The relief goods from the Department of Social Welfare and Development reached the areas affected by super typhoon Haima in the northern part of Luzon in the Philippines. The delivery comes in a pile of boxes through a cargo truck from Manila, which came to the provinces of Ilocos Norte, Cagayan, and Apayao. The victims were thankful that they've receives the relief goods from the government who wants to ensure that they provide an immediate relief for the worst affected areas where the tropical disturbance visited a few days ago.
The Department of Social Welfare Services and Development (DSWD) is a local government agency in the Philippines responsible for responding to depressed areas whenever there are disturbances brought about by natural or manmade calamities. Under the initiative of the Duterte administration, the DSWD made an impressive feedback for responding quickly even if the storm has yet to leave the country. The response is also coordinated by other government agencies who are now working together to restore power, accessibility, and infrastructure productivity of the affected areas brought about by the super typhoon Haima that battered the northern Luzon province in the Philippine island of Luzon.
|Very organized handling of relief goods in boxes by the Department of Social Welfare and Development|
The super typhoon traversed the northern region of Luzon, passing through the provinces of Cagayan, Apayao, and Ilocos Norte before reaching the South China Sea. The storm made a history in the Philippines for being the first to let PAGASA raise Signal Number 5, which is the highest signal for a super typhoon to visit the Philippines. Signal Number 5 is raised for a storm that reaches a wind speed of more than 221 kilometers per hour near the center. The storm may just pass the country for at least 24 hours, but it caused a significant damage to infrastructures.
More than a dozen individuals perished when the super typhoon hammered that particular area of the Philippines. Damage to infrastructures and agriculture reached an estimated average of at least three million dollars in US currency. However, the amount of costs and loss of lives were far lesser as compared to the damages brought about by super typhoon Haiyan or Yolanda that battered the Visayas islands in the central Philippine archipelago. This is because residents in northern Luzon was informed about the storm's path and made an earlier preparation to prevent being at risk from the hazards that can be brought about by the typhoon.

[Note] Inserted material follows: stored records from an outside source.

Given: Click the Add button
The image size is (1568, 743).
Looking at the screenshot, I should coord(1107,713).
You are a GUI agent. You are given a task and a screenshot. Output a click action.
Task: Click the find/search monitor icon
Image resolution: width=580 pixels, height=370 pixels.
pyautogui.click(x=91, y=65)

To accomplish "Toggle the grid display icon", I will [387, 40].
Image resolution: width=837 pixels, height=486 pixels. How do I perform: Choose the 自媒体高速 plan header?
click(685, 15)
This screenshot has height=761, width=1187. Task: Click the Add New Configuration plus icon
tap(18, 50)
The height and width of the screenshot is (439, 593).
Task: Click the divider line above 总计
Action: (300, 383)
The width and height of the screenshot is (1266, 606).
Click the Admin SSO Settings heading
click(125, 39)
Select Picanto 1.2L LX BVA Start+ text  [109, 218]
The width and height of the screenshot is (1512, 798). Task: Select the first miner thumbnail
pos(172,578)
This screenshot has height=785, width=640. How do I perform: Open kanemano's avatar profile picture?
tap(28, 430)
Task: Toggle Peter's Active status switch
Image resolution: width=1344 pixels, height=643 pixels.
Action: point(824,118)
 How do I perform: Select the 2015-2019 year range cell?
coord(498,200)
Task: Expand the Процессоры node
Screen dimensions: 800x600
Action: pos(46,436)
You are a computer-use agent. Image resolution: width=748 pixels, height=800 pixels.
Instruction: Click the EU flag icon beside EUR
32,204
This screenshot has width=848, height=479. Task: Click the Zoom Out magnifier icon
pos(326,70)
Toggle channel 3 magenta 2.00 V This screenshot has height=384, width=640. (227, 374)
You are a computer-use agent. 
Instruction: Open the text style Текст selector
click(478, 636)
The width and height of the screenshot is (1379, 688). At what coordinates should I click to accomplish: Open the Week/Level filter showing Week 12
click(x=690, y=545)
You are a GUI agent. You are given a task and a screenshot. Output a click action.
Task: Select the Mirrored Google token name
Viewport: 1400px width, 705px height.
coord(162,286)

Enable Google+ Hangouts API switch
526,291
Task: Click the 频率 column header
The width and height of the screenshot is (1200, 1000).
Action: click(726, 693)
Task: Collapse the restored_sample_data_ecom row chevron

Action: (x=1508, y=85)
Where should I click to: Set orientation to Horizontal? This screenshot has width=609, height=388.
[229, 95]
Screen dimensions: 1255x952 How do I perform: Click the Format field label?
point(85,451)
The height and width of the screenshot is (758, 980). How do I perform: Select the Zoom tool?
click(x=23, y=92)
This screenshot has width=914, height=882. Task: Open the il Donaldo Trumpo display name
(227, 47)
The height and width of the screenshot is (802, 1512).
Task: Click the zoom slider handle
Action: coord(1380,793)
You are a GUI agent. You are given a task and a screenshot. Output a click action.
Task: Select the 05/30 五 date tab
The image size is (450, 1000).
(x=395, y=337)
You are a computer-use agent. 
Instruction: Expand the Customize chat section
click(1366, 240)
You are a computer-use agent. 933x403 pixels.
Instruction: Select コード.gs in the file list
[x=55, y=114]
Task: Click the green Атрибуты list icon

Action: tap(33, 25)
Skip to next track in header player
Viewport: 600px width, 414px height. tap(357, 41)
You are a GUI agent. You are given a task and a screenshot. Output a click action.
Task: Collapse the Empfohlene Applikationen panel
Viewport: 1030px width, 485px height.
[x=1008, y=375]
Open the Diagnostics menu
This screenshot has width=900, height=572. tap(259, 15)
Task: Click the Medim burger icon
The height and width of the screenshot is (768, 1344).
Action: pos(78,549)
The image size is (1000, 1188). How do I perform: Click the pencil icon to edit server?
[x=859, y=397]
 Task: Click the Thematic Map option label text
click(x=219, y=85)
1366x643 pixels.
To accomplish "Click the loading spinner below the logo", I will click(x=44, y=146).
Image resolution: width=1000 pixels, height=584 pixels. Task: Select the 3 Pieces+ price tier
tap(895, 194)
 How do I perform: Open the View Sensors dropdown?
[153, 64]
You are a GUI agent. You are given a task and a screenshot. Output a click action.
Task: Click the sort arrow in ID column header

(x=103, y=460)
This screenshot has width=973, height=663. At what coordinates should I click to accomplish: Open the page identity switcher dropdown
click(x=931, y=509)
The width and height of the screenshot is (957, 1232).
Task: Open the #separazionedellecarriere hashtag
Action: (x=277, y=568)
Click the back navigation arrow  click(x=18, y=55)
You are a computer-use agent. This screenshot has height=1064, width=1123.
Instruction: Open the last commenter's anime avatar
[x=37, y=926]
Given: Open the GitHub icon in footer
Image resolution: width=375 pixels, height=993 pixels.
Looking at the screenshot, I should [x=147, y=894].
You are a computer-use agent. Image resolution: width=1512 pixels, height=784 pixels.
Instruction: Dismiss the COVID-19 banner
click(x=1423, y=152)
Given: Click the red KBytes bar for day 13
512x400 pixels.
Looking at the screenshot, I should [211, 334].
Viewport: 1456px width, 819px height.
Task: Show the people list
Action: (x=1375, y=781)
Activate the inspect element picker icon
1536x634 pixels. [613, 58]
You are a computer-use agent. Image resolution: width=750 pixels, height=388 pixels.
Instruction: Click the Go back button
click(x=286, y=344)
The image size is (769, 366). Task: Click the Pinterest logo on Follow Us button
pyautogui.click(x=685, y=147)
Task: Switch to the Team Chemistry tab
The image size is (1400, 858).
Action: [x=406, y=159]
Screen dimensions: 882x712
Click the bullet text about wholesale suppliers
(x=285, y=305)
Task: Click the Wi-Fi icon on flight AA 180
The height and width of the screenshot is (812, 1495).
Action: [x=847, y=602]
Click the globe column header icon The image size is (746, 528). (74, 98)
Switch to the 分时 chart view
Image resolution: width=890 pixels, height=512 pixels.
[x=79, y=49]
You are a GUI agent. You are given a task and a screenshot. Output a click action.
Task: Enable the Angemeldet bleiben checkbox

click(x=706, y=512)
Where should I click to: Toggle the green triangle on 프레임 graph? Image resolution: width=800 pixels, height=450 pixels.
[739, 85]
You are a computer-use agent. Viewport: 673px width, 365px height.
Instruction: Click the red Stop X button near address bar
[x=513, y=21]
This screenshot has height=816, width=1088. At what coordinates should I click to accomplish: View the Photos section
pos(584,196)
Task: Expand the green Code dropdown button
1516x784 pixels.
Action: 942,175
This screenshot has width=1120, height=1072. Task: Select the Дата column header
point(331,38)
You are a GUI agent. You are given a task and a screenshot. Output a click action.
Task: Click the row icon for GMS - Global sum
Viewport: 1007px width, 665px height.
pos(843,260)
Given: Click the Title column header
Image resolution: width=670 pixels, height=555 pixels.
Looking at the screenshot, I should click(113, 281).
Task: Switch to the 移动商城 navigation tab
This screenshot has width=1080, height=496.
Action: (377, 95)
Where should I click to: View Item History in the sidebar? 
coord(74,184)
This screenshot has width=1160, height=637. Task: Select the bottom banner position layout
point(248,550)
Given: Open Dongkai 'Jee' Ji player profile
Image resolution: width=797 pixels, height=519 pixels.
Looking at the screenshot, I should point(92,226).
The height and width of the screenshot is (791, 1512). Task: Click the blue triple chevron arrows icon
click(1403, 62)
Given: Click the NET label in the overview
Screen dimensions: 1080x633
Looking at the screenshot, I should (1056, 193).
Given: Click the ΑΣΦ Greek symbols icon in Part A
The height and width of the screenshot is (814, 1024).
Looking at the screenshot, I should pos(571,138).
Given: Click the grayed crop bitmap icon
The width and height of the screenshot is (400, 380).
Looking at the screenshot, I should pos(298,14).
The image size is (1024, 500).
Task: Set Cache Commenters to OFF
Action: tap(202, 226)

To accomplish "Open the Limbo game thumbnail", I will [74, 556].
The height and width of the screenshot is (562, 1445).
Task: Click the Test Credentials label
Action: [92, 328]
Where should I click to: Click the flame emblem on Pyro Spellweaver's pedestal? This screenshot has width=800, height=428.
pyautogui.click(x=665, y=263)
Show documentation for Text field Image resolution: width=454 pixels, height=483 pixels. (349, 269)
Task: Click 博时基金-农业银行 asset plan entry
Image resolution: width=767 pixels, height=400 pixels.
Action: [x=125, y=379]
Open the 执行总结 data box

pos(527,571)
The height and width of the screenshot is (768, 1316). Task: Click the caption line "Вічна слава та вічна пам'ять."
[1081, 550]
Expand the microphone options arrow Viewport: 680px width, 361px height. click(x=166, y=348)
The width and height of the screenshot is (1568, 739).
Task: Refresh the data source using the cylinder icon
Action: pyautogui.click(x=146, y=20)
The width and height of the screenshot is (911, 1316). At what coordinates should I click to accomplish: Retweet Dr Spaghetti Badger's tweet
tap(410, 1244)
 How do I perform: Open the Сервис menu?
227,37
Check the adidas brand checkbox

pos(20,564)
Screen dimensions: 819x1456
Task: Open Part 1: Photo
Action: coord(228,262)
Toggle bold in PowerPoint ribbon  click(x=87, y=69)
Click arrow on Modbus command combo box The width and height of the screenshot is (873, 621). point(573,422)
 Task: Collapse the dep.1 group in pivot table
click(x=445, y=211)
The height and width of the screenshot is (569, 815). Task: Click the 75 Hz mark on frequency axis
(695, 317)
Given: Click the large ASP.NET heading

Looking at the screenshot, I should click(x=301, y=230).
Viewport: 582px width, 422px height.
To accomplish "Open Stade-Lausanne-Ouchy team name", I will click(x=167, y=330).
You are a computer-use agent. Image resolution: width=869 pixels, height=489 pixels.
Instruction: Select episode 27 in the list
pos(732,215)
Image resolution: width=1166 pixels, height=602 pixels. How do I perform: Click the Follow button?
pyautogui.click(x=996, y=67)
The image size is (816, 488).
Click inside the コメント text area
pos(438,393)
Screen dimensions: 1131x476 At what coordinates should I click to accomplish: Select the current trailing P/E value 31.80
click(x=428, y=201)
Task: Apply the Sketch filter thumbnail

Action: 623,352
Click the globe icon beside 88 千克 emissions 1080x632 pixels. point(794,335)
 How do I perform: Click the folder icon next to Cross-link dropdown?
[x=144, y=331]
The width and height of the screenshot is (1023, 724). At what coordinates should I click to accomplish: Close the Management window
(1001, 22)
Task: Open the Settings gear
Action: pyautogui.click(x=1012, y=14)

Watch Super typhoon Haima's effect in the Philippines
5 Reasons why DSWD relief goods generated a positive feedback
1. Delivered on time: The Department of Social Welfare and Development agency immediately packed relief goods and then delivered to the affected areas in the Northern Luzon island. The shipments reached the provinces of Ilocos Norte, Apayao, and Cagayan, which were the hardest hit areas from the onslaught of the typhoon. Even if the typhoon was still on land, the DSWD managed to ensure that the basic needs of the affected residents in the area are given temporary relief goods to prevent starvation.
2. Packed in boxes: More is better!!! This time, the DSWD created a new system when handing out temporary relief goods for the residents affected by natural and manmade calamities. From the usual plastic bags containing relief goods items, the agency decided that it is better to deliver the items in a form of boxes. Affected households will be delighted to receive such items because they know that there will be more goods that are easily carried by anyone receiving the boxes directly from the delivery trucks.
3. Long-term relief good: Each household is given a box containing relief goods, which is a new scenario that will always apply for those who will be affected by any disasters. As a victim, you seek for a longer period of food supply to allow more time for you to find for a temporary job or solution to prevent your family from starvation. One box could mean that your family will have at least more than two weeks of basic needs. In contrast with relief goods containing at least a three-day supply would make you clamor for more food.
4. Less susceptible to spoilage: A box containing relief goods are better than a plastic bag that is handed out to the affected households. A box has a stronger casing to pack the relief goods together from any environmental stressors or influence that might cause any possibility for spoilage. If the relief items are packed in just a bag of plastic, it can easily destroy by any environmental factors that shorten the viability for the food to be consumed. This means that having a strong protective barrier helps to lengthen the viability of items that is available for consumption.
5. Less time and effort: For government response team, the new strategic process applied by the current administration indicates that it is easier to provide relief goods for the households affected by the disasters. Stock personnel can just pile up the boxes to a container van that is just a few minutes away to transport the items to the designated areas for the affected areas anywhere in the country. Government personnel may not need to sort out the contents of the relief goods from the box because it takes more time, money, and effort to do it before delivering it to affected households that are in critical condition.
Residents are hopeful that this system will be implemented even after the current administration will be taken over by the next leader after six years.
What do you think about his new strategic response by the DSWD?